Prostitution, patriarcat et pouvoir militaire

Publié dans Le Fusil brisé, Décembre 2013, No. 98

Embrace Dignity (Embrasser la dignité) est une organisation des droits humains en Afrique du Sud, préconisant des réformes sociales et légales. Elle fait campagne pour la reconnaissance de la prostitution comme une violence et a pour but de réduire la demande de sexe commercial. Reconnaissant les maux de la prostitution, elle offre du soutien aux femmes qui cherchent à s’en sortir grâce à un système autogéré. C’est pourquoi nous attendons préparons et accueillerons avec plaisir les militants nonviolents internationaux et locaux incarnant le thème de la conférence : « de petites actions peuvent contribuer à construire de grands mouvements pour le changement ».

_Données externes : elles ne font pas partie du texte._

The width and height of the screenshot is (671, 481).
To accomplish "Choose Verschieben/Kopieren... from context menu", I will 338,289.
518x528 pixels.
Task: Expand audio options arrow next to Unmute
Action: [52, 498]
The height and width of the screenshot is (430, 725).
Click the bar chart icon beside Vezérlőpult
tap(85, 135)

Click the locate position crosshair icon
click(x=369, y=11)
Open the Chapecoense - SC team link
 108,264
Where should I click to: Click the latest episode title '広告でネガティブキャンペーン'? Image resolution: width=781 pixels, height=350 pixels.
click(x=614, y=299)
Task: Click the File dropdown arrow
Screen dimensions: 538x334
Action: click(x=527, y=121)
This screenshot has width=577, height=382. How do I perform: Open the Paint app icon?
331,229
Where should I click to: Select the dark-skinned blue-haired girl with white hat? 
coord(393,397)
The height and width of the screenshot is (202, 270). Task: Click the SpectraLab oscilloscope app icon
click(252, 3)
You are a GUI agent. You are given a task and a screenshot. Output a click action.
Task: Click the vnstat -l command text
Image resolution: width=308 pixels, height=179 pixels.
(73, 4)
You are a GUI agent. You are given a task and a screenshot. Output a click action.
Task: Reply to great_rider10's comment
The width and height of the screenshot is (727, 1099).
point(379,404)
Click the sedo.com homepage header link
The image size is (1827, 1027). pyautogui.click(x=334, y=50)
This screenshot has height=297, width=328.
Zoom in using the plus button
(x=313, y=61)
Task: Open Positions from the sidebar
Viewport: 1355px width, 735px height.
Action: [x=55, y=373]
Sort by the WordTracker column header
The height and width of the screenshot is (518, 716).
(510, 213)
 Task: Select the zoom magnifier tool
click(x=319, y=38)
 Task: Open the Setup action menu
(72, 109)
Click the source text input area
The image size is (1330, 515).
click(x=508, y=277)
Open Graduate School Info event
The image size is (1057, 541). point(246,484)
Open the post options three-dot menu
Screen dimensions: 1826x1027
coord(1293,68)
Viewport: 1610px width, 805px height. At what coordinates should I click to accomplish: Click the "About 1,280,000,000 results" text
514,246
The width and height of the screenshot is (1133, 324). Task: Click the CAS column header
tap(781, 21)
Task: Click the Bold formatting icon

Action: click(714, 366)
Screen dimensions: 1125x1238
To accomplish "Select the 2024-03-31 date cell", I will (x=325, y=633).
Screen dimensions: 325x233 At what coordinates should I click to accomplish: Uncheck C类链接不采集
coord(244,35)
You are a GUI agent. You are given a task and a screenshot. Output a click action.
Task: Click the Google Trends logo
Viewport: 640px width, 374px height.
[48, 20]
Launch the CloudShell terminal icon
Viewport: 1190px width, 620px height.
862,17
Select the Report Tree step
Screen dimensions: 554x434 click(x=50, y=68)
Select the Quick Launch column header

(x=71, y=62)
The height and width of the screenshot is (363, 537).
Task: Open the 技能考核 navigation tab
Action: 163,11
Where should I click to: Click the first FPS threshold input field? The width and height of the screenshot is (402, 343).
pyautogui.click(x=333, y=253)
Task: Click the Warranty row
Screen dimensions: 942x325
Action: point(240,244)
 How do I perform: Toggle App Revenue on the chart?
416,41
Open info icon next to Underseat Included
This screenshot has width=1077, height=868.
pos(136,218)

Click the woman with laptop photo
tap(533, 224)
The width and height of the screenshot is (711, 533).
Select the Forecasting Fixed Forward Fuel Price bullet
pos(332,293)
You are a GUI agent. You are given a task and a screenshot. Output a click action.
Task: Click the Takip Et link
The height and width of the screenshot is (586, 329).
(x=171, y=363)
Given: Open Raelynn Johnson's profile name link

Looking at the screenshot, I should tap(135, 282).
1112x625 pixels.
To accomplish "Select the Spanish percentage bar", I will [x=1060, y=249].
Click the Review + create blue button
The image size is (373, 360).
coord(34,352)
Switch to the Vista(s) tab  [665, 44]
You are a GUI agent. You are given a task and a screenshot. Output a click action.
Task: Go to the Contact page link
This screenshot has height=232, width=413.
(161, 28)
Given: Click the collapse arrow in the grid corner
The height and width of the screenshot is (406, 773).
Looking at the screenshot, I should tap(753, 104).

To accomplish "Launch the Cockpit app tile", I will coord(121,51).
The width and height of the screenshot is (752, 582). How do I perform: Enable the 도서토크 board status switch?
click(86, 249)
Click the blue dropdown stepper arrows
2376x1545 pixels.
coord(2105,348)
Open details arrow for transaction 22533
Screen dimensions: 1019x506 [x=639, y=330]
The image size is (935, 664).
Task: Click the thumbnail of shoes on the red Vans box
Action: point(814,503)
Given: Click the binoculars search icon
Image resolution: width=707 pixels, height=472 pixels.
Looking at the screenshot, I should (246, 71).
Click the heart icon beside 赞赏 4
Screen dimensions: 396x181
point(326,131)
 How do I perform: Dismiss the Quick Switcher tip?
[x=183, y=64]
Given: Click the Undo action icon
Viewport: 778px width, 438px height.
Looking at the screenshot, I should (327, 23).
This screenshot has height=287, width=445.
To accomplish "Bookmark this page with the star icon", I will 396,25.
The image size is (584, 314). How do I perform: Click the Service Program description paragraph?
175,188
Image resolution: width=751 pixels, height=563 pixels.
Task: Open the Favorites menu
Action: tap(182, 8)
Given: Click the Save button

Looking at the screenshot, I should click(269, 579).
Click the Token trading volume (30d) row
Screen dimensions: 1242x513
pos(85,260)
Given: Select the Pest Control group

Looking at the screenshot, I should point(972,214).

Dans notre pays, il est plus fréquent qu’une fille soit violée plutôt qu’elle n’aille au collège. Si des filles entreprennent de s’appliquer à leurs études, il est invraisemblable qu’elles puissent trouver un travail. Les violences contre les femmes les empêchent d’obtenir une éducation, limitent leur activité économique et sapent leur capacité à choisir le nombre d’enfants et la période pour les avoir. C’est aussi nuisible pour leur bien être physique, social, émotionnel et psychologique – pour beaucoup c’est aussi la cause directe d’handicap ou de mort. Cela représente aussi un énorme coût, incluant les dépenses de santé et de maintien de l’ordre. Chaque jour, des milliers de femmes rurales d’Afrique du Sud émigrent vers les centres urbains, dans l’espoir d’opportunités économiques, rejoignant souvent les rangs des chômeurs. La situation est aggravée par les violences domestiques ou celles liées au genre et dans ces conditions, la prostitution prospère.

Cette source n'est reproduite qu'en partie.